Je reviens à ce que j’ai écrit dans des messages précédents, dans lesquels je cherchais à comprendre l’architecture de la partie V de l’Ethique.

Dans le commentaire de cette cinquième partie, Pierre Macherey écrit (p. 40) :

« Ce qui est tout à fait étonnant, si l’on considère la partie V de l’Ethique dans son ensemble, c’est que Spinoza paraît y exposer deux solutions successives à cette question [le contrôle et la régulation de la vie affective] »

Je me posais la question : « Pourrions-nous faire l’impasse sur la première moitié de la cinquième partie de l’Ethique, envisager une voie courte, « religieuse », à la Dédale, qui nous épargnerait le besogneux travail que Spinoza résume dans le scolie de la proposition 20 ? ».

J'ai pensé que oui, un moment, mais, aujourd’hui, je réponds non à la question.

Je partirai des précédentes considérations sur l’ego qui, selon moi, accompagne toujours les passions.
Pardonnez-moi cette image triviale mais parlante : l’autre nous fait ego comme il nous ferait cocu.
Il s’agit alors de ne pas se laisser « égoïfier » par le premier venu.
C’est, hélas, tout à fait impossible. On le voit encore mieux lorsque la passion est une tristesse car, dans ce cas, l’égoïfication est facile à constater et, parfois, très forte.

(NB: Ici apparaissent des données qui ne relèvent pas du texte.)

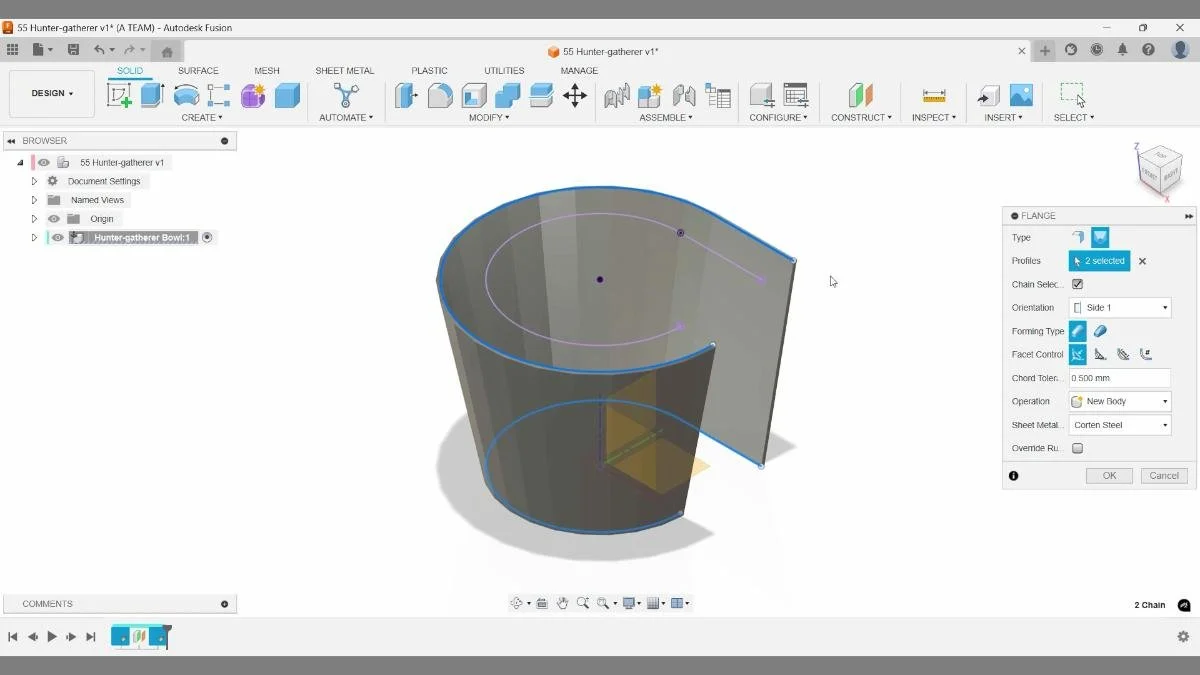Open the Orientation dropdown showing Side 1
The image size is (1200, 675).
point(1119,307)
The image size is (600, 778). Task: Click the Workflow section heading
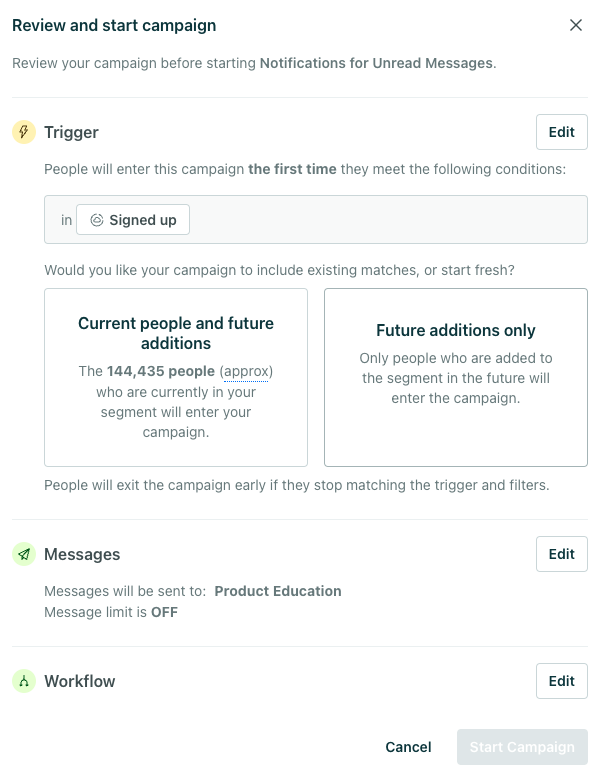click(x=79, y=681)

Spinoza nous l’avait bien dit (E IV 4) : nous sommes des êtres finis et toute rencontre avec une chose extérieure, ou bien n’a pas d’effet sur notre puissance, ou bien, si elle en a un, nous affecte passivement.
Nous devrons donc, à chaque fois, porter remède à cet affect passif spontané et cela, même si nous sommes déjà avancés dans la connaissance du troisième genre et l’amour intellectuel de Dieu.

Je vois, aujourd’hui, la proposition E V 2 comme une synthèse des deux moitiés de la partie V.
Elle comporte deux volets.

a) Il s’agit d’abord d’éloigner l’affect de la pensée d’une cause extérieure.
Pascal Sévérac (Spinoza Union et désunion) a montré que la mise en œuvre de cette proposition et, notamment, de son premier volet, faisait appel aux propositions suivantes. Autrement dit, ce premier remède aux affects intègre les remèdes suivants, c’est-à-dire toute la première moitié de la partie V.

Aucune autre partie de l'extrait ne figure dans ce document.